Answer: Row-major representation of an array refers to the way in which the elements of an array are stored in memory. In this representation, the elements of the array are stored in contiguous memory locations, with each row of the array being stored in a contiguous block of memory. For example, consider a 2D array with 3 rows and 4 columns:

1 2 3 4

5 6 7 8

9 10 11 12

In row-major representation, the elements of this array would be stored in memory in the following order: 1, 2, 3, 4, 5, 6, 7, 8, 9, 10, 11, 12. This is because the elements of each row are stored in contiguous memory locations.

Column-major representation of an array, on the other hand, refers to the way in which the elements of an array are stored in memory such that each column of the array is stored in a contiguous block of memory. For example, consider the same 2D array with 3 rows and 4 columns:

1 2 3 4

5 6 7 8

9 10 11 12

In column-major representation, the elements of this array would be stored in memory in the following order: 1, 5, 9, 2, 6, 10, 3, 7, 11, 4, 8, 12. This is because the elements of each column are stored in contiguous memory locations.

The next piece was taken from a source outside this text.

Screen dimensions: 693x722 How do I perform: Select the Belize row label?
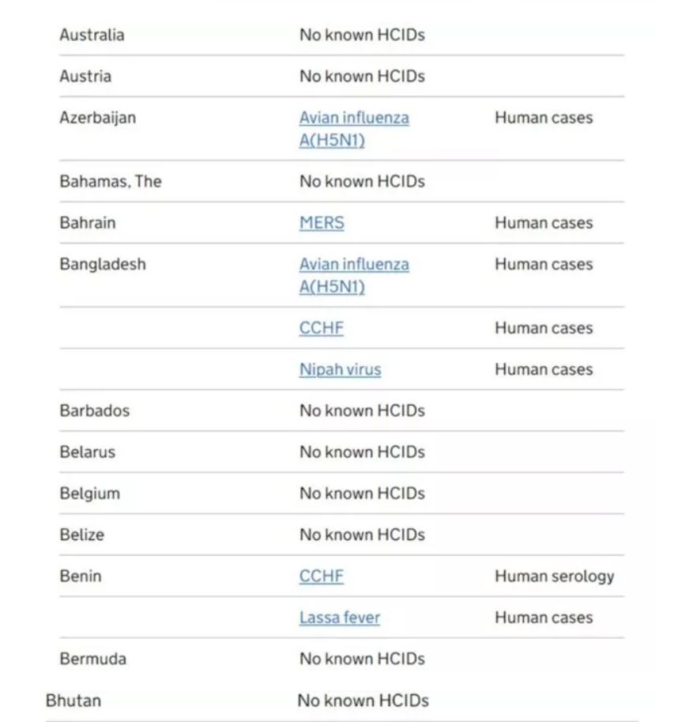(81, 535)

The main difference between row-major and column-major representation is the order in which the elements of the array are stored in memory. Row-major representation is more common in C++, while column-major representation is more common in Fortran. The choice of representation can affect the performance of certain operations on the array, such as matrix multiplication.

b. Write short notes on the following :
(i) Adjecency matrix representation of graph
(ii) Binary search

Answer:

(i) Adjacency matrix representation of graph:

An adjacency matrix is a square matrix used to represent a finite graph.
The size of the matrix is VXV where V is the number of vertices in the graph.
The value that is stored in the cell at the intersection of ith row and jth column is either 1 or 0.
1 represents an edge between vertex i and vertex j and 0 represents no edge.
Adjacency matrix representation is useful for dense graphs where the number of edges is close to V².
It is easy to implement and check if an edge exists between two vertices.
It takes O(1) time to check if an edge exists between two vertices.
However, it takes O(V²) space to store the matrix and O(V²) time to traverse the graph.

(ii) Binary search:

Binary search is an efficient algorithm for finding an element in a sorted array.
It works by dividing the array into two halves and repeatedly narrowing down the search to one half by comparing the target element with the middle element of the array.
If the target element is smaller than the middle element, the search continues in the left half of the array.
If the target element is larger than the middle element, the search continues in the right half of the array.
The algorithm stops when the target element is found or when the search space becomes empty.
The time complexity of the binary search is O(log n) as the search space is halved with each iteration.
It requires the array to be sorted for it to work properly.
It is useful for large datasets where the time complexity of linear search would be too high.